(PROVIDED DATA)
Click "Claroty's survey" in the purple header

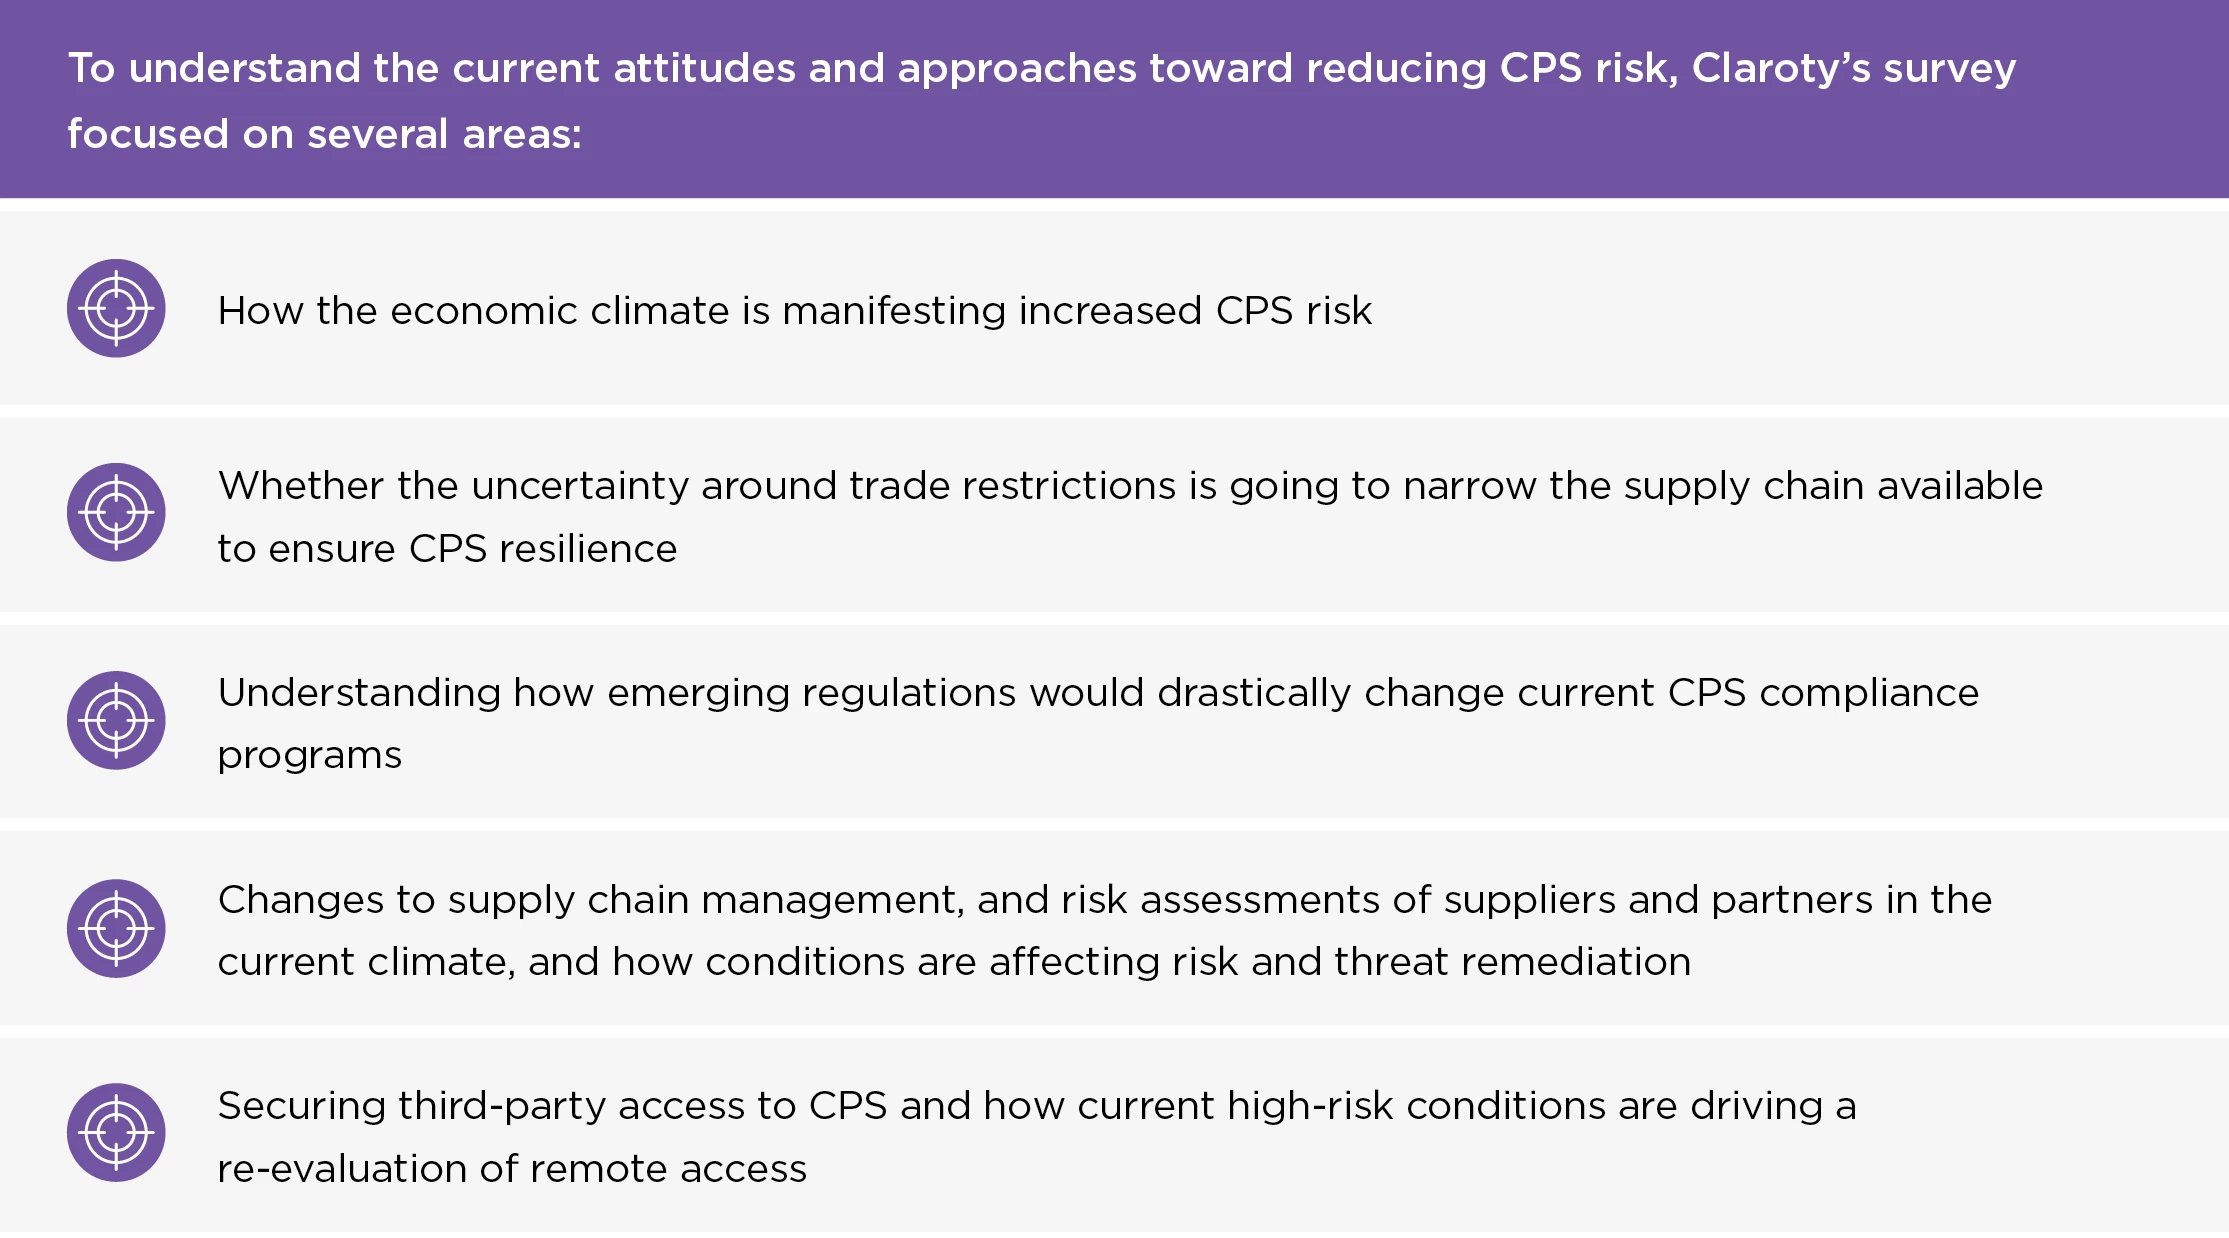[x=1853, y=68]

---

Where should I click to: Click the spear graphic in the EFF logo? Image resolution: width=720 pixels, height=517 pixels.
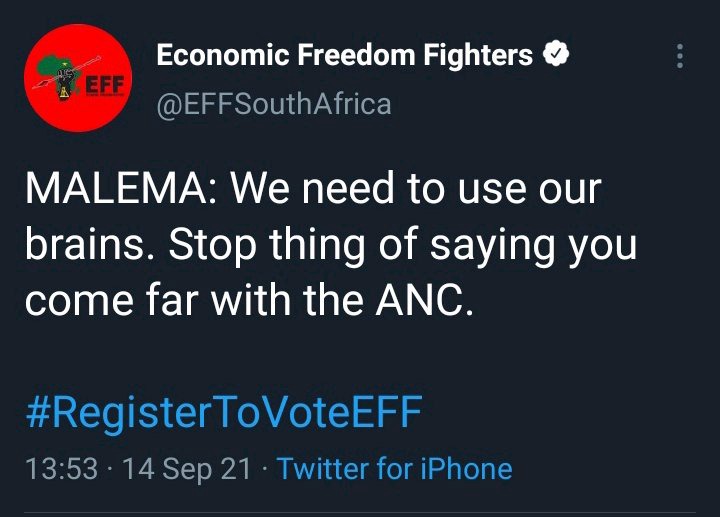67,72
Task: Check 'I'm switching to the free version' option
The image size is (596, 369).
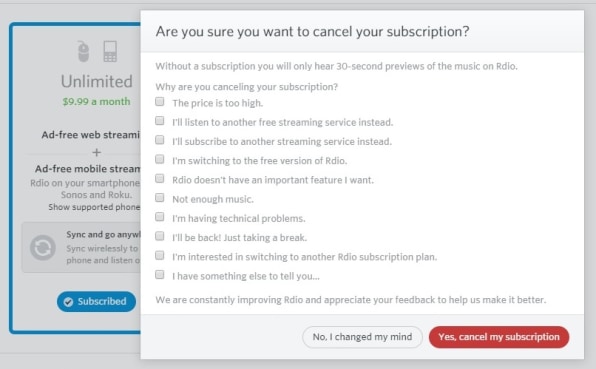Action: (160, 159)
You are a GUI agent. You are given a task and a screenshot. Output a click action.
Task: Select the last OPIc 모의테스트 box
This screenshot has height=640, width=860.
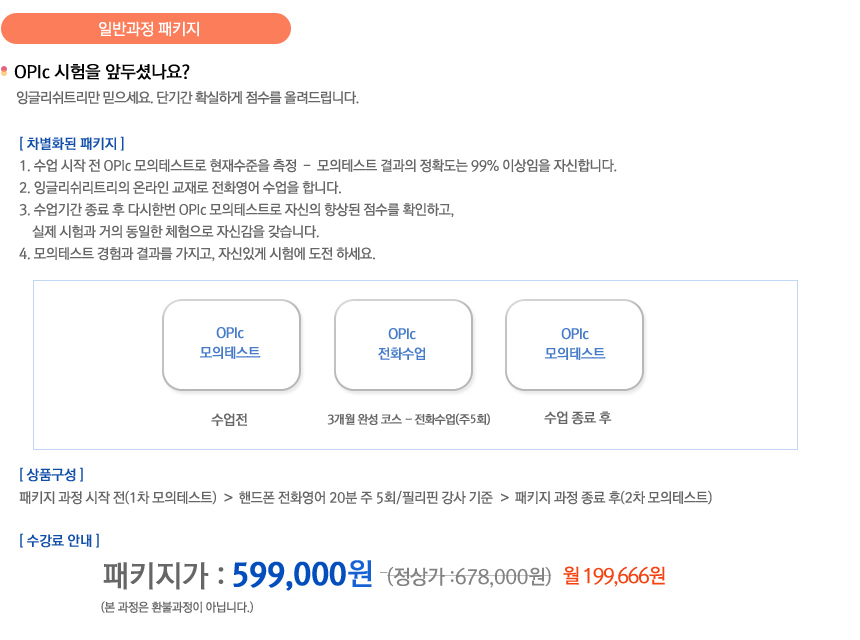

(PROBLEM STATEMENT)
The answer should be nothing but the number of lines in this data that include "screenshot".

(RESPONSE)
2